Task description
For each line of the data below, test for "agent". Report only the number of lines that pass.

-------- Provided records --------

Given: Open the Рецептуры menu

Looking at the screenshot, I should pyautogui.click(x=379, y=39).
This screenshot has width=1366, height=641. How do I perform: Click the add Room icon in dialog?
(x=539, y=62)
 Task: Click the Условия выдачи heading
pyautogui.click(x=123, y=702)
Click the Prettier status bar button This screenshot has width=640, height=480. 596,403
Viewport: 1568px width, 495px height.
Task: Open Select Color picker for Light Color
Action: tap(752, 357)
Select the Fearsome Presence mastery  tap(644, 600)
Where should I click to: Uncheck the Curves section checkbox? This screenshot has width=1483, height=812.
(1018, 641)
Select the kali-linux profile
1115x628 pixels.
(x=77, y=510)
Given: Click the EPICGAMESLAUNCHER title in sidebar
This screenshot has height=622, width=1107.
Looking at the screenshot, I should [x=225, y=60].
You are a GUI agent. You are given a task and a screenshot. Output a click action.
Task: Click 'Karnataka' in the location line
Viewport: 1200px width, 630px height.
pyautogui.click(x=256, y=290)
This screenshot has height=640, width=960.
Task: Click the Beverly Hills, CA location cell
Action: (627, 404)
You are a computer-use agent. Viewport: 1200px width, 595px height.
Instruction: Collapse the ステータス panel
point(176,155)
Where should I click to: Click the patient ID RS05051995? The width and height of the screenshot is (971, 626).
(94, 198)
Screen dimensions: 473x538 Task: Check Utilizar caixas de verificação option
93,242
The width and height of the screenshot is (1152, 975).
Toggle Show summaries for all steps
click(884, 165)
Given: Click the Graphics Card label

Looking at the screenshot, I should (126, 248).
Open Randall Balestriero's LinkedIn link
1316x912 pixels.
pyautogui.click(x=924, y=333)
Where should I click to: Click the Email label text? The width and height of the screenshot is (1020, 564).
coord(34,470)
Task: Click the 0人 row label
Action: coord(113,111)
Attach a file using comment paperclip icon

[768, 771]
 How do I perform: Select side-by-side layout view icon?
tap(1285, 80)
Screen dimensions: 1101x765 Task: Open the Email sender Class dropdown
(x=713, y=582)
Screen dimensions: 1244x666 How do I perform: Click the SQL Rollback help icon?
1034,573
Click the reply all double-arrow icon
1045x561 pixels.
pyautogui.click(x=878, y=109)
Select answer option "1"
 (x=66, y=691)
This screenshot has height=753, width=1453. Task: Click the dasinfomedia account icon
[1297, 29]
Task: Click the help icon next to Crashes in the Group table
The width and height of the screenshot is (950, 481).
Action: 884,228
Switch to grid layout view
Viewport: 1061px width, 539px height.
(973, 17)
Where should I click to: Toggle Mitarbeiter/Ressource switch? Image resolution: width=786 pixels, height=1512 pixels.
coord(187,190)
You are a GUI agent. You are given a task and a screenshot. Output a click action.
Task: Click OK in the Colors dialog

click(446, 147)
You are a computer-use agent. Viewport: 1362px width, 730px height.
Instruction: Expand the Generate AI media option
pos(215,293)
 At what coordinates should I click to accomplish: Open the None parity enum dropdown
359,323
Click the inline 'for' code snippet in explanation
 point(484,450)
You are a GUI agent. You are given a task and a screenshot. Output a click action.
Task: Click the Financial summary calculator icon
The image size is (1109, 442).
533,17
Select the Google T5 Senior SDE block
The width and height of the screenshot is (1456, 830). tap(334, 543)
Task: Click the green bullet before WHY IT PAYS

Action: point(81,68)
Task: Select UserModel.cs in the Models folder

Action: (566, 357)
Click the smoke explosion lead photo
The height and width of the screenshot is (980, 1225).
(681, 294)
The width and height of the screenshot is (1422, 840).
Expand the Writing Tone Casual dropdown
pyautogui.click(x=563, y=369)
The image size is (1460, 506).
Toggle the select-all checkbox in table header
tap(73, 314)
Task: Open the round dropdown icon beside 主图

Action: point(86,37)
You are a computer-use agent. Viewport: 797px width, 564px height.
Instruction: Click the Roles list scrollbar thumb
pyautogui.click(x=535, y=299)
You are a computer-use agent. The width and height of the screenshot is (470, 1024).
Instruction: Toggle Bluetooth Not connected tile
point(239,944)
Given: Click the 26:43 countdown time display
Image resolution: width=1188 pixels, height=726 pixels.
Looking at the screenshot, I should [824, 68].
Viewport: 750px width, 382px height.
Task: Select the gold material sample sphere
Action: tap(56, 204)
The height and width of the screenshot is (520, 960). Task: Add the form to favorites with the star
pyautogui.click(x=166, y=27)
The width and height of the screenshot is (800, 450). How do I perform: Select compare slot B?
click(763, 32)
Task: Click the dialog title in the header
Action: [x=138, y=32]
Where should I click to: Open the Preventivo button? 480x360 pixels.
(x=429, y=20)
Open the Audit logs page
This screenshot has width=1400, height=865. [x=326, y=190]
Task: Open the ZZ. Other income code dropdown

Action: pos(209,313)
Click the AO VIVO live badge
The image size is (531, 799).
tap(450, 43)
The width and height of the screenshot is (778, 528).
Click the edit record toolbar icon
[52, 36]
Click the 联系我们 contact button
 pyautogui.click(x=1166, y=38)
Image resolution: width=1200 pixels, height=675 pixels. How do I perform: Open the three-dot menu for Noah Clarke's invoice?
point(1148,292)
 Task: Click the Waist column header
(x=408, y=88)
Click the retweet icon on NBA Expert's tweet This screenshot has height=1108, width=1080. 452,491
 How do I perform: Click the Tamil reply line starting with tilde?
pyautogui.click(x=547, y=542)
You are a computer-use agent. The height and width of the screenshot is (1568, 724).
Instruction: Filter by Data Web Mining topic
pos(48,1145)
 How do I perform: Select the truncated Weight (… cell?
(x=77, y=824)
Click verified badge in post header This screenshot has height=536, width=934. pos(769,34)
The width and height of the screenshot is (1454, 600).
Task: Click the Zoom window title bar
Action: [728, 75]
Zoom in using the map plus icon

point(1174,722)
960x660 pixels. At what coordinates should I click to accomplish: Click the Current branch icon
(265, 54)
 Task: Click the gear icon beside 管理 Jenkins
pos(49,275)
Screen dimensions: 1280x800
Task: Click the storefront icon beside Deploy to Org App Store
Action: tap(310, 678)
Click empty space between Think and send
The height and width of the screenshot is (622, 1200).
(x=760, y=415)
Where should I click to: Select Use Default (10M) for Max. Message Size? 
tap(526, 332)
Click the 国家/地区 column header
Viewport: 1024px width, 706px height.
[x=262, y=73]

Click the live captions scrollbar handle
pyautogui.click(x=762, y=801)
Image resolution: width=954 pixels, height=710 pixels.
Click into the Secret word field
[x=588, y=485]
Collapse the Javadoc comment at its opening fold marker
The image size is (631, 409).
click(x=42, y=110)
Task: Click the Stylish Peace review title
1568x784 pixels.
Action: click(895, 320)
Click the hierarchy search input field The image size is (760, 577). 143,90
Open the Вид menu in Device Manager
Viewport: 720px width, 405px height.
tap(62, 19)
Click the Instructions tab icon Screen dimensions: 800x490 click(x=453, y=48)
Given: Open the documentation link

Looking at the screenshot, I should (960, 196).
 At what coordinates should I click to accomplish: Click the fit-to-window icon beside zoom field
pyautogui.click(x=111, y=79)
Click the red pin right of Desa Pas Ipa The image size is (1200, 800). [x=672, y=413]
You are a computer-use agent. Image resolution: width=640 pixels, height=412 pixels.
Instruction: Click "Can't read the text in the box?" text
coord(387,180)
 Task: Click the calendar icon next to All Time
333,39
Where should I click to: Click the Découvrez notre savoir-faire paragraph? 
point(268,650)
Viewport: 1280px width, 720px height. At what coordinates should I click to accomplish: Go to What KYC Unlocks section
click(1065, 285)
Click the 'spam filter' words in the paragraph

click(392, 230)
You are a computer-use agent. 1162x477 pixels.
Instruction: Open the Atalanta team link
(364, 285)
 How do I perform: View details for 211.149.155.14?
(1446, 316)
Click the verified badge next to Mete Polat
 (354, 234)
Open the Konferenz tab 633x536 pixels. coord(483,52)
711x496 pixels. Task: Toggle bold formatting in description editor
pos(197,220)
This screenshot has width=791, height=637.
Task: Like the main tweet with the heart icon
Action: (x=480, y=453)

--------

Written answer
10